FRENCH STRUCK BY MAD HORSE DISEASE   - December 20, 1998  
The French are falling out of love with horse meat after hundreds of people were taken ill with the equine equivalent of BSE, the so-called mad cow disease.

The French authorities asked Brussels to outlaw imports of horse meat from eastern Europe this week after more than 400 people were struck down with potentially life-threatening food poisoning. One man fell into a coma and had problems recovering his speech.

The scare is likely to hit the declining horse meat trade in France, already threatened by changing consumer tastes. Although the meat still enjoys a reputation among older French people as a healthy food, it has become unfashionable and consumption has fallen substantially in the past two decades.
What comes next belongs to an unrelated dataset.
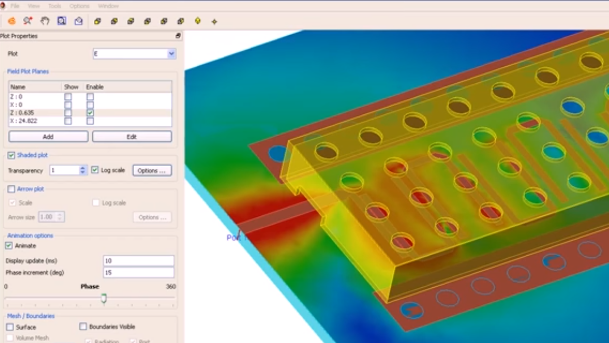Click the Options button beside Log scale
Screen dimensions: 609x343
click(152, 171)
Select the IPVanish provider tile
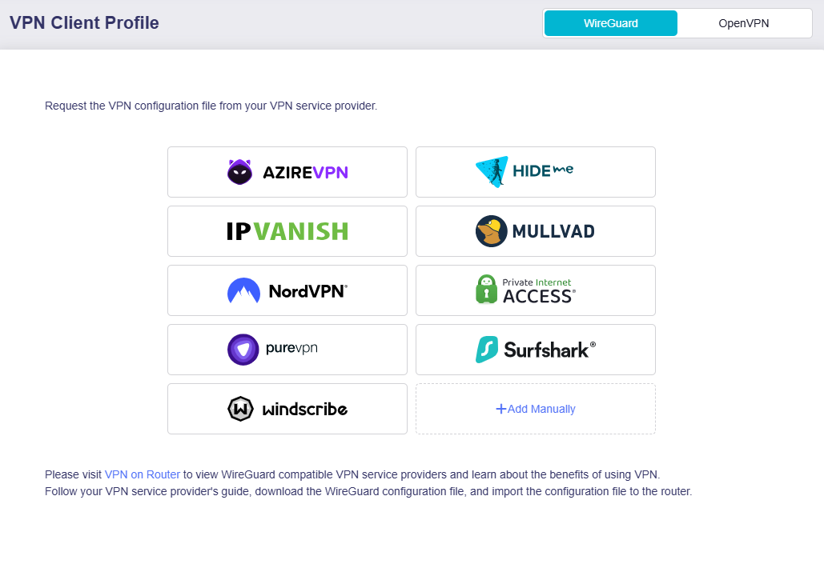The height and width of the screenshot is (564, 824). [x=287, y=230]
Sales also plummeted in 1994 when former film star Brigitte Bardot made an appeal on prime-time television for the French to boycott horse meat.

"We're at the mercy of such outbreaks because each case leads to another drop in business," said a spokesman for the French Federation of Hippophagic Butchers.

The horse meat illness, caused by the threadworm Trichinella spiralis, causes diarrhoea, vomitting, fever and swelling in the face, neck and limbs. It can be fatal if those who ingest infected meat are not treated.

The parasite is thought to have entered the infected horse when it was fed animal protein, probably a pig carcass.